What Is MCPS? | How Does MCPS Work For Musicians? (2024)

What aremechanical royalties

It all began with the arrival of the player-piano at the start of the 20th century. With songwriters’ income from traditional sheet music facing a threat from a new and disruptive technology, law-makers in the US ruled that piano-roll producers would have to pay composers for the use of their works on the upstart medium. Mechanical copyright – so-called ‘mechanicals’ – was born.

Fast-forward more than a century, and the recorded music ecosystem has evolved almost beyond recognition, from wax cylinders, through vinyl, tape, CD, download and now streaming. But mechanicals, and the principle they represent – that composers must be properly remunerated for the sales of their intellectual property – have survived and thrived. Mechanical royalties are due to the copyright holder every time a piece of recorded music is reproduced and sold, via any technology. Crucially, mechanical royalties are payable on streamed music.

What is MCPS?

In the UK, mechanical royalties are collected and distributed by the Mechanical Copyright Protection Society, or MCPS. It's part of PRS for Music, which is an umbrella group incorporating the better-known performing rights collecting agency, PRS. On streaming services such as Spotify, Apple and Deezer the mechanicals generate as much as the PRS rights. It’s a 50-50 split. Miss out on the mechanicals, and you can miss out on a hefty proportion of your potential royalty income. For permanent downloads, the weighting is even more in favour of mechanicals, with three quarters going that way and a quarter channelled through PRS. For physical sales, the current rate is 8.5% of the price paid per unit by a retailer to a record label. Other routes to earning mechanicals include ringtones, covers, soundtracks and karaoke tracks.

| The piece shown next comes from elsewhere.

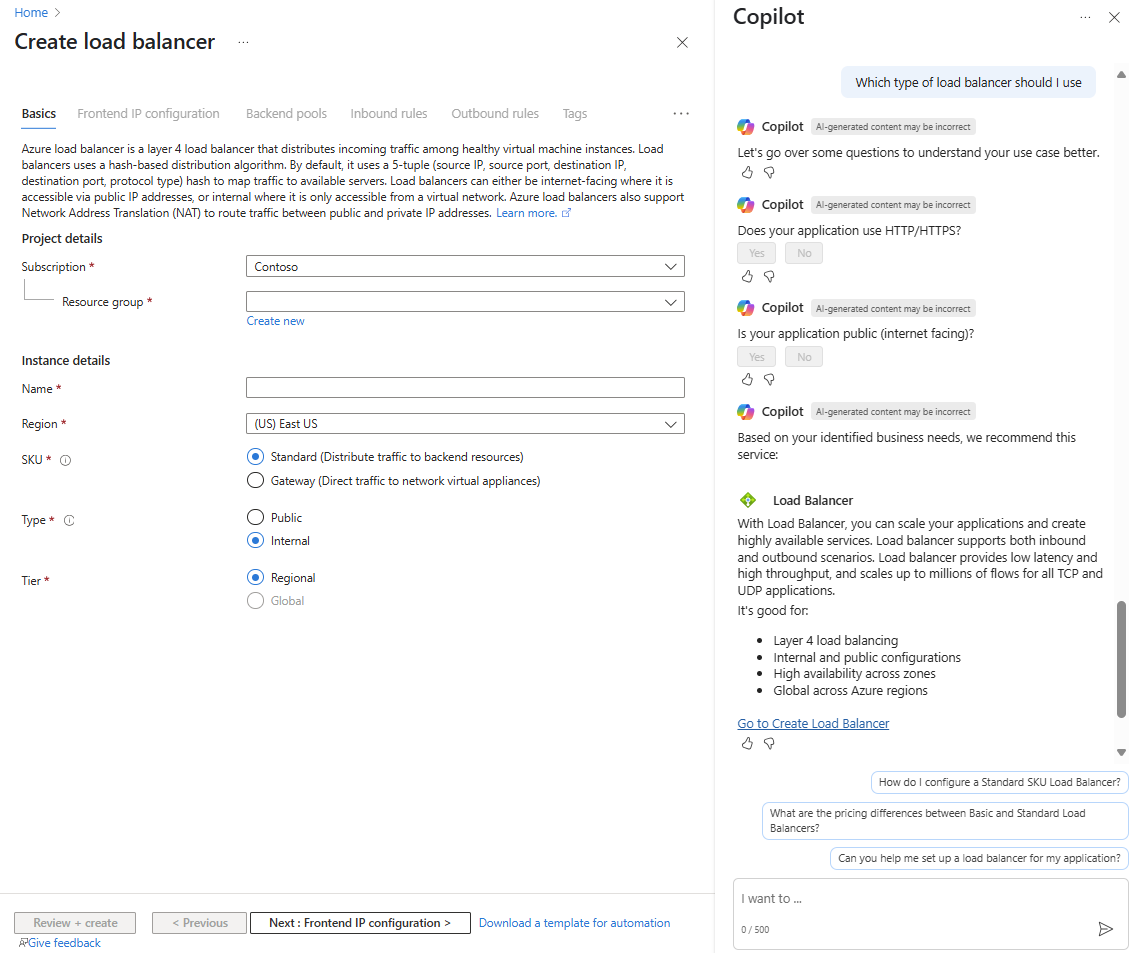Open the Subscription dropdown

[465, 267]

It’s no accident that many musicians are more familiar with the performing aspect of royalties, says MU Live and Music Writers Official, Kelly Wood. “A lot of people start off in the live arena, doing small gigs and that’s how they come across PRS, and they understand the royalties generated in that context. But mechanical royalties are often introduced when you get a publisher or a team around you, so it’s not as common as understanding that you need to sign up for PRS,” she says.

How much money songwriters and composers can make

Paul Clements is chief executive officer of the Music Publishers’ Association group, which runs MCPS. He agrees that mechanicals haven’t enjoyed the same recognition as the more high-profile performance-linked royalties. “Because PRS as an acronym is the only word you hear, you associate all royalty flow with performing rights,” he says. “But mechanical rights are extremely important and deliver significant revenues to creators of music, and that’s something we take both pride in, and lobby hard for with government.”

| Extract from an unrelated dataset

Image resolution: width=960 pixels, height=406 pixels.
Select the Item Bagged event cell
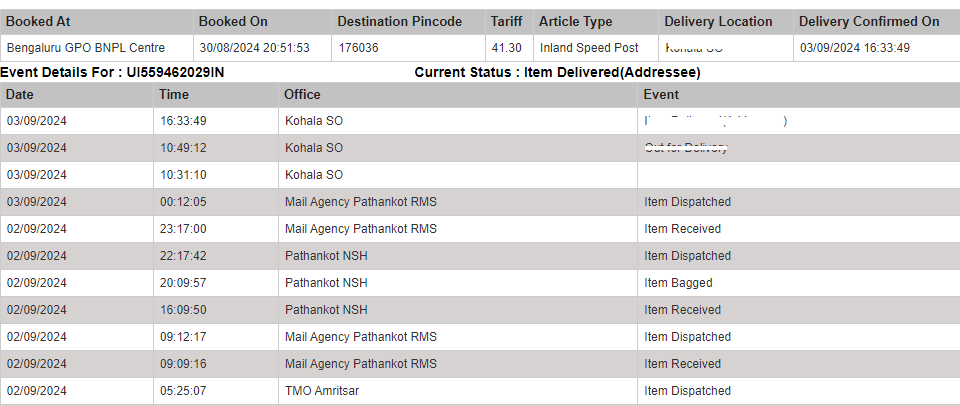(x=798, y=283)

It costs £100 to sign up for MCPS as a writer. For a budding singer-songwriter scratching a living from gigs and DIY CD sales, it may seem an expense too far. However, if a track suddenly takes off it will be money well spent, because mechanical royalties can be hard to claim retrospectively. The MCPS has produced a helpful guide to show how relatively few plays can reap the cost of a lifetime membership. For instance a single play on a BBC1 show, six on Sky 1, or five on Radio 1, will all bring in more than £100.

Catering for a wide range of writers

With more than 27,000 members on its books, the society aims to cater for the full range of composers and writers in a fast-changing industry. “The vast majority of writers still sign up to publishing deals,” explains Paul Clements. “But we have a growing subset in the UK who are signing up to us directly for administration services.”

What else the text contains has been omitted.